Be Careful What You Measure

Be Careful What You Measure

Be Careful What You Measure

The Wells Fargo Fiasco

Last week, Wells Fargo fired a bunch of their remote employees. It turns out that these employees were "simulating keyboard activity" (with a program/device that automatically typed keys or jiggled their mouse when they weren’t at their computer). Why? Because that’s how these employees were evaluated: not by how many clients they brought in, nor how many relationships they fostered, but by how many hours they were active on their computers.

The Consequences of Misaligned Metrics

So, that’s exactly what these employees gave them. Remember, this is the same bank that told employees back in 2017: "Sign up as many clients to extra banking services as possible." The result? Millions of unknowing customers had credit cards and savings accounts and brokerage accounts created illegally in their names, hundreds of millions of dollars in fines, and destroyed goodwill for Wells Fargo.

The Principles of Management

Bloomberg’s Matt Levine said it well: "Two basic principles of management, and regulation, and life, are: You get what you measure. The thing that you measure will get gamed." Really, that’s just one principle: You get what you measure, but only exactly what you measure. There’s no guarantee that you’ll get the more general good thing that you thought you were approximately measuring.

The Power of Metrics

We download Duolingo to learn to converse with a native speaker in their language. Months later, we’re checking in daily so we don’t get yelled at by the Owl, we are desperate to keep our daily streak active…and we can only say "I found a blue ostrich at the library." We lie in bed, waiving our arm above our head like a madman, because our FitBit says we need 500 more steps to hit 10,000 for the day.
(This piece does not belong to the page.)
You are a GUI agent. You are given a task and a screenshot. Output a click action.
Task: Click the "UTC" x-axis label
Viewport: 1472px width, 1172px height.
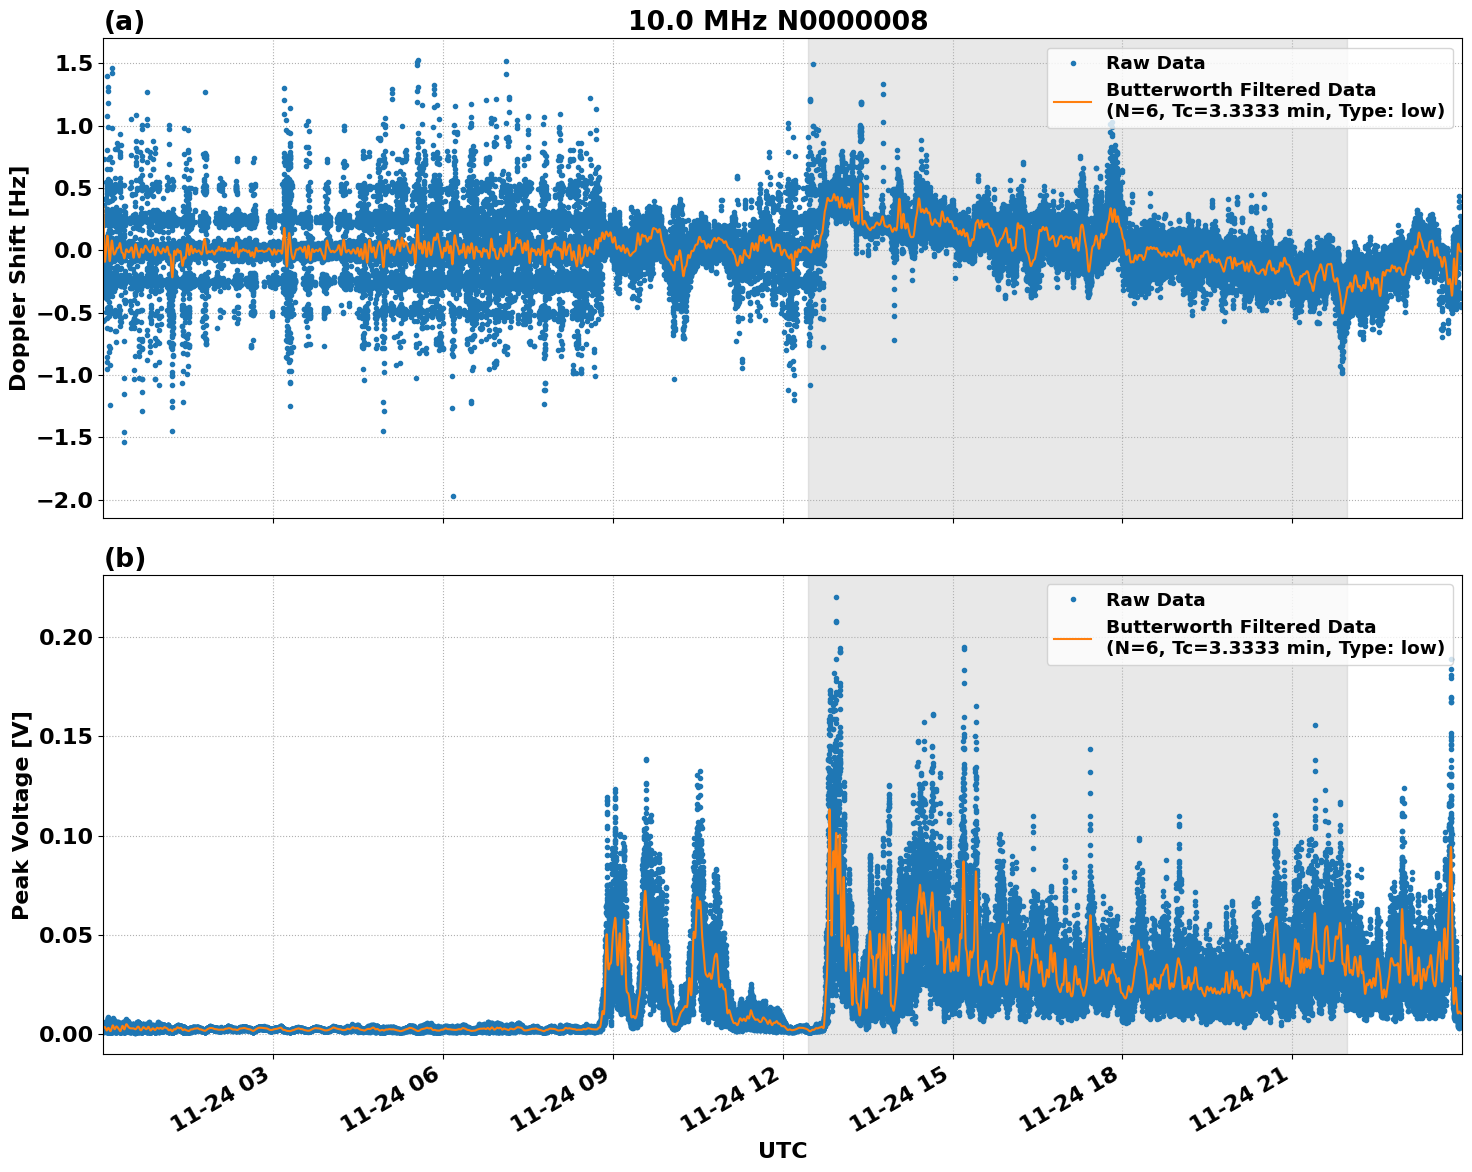point(782,1150)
The Dark Side of Social Media

Social media began as a way to connect with friends. These days, social media is big business and the only marketing tool for many creators. Because these companies track "time on app" and "attention"…social media is now a hellscape of outrage. The most attention-grabbing content filters to the top: outrage inducing, factually incorrect, awful content designed to enrage and fear monger.

What Are You Measuring?

The majority of people visit NerdFitness.com to "lose weight." This is the one metric that everybody is used to tracking. Every ad talks about how to lose weight fast. They see the number on the scale and let that number determine how they feel about themselves that day. This is the wrong metric to exclusively focus on: we don’t really want to "lose weight." What we want is to lose fat while keeping the muscle we have (or building muscle).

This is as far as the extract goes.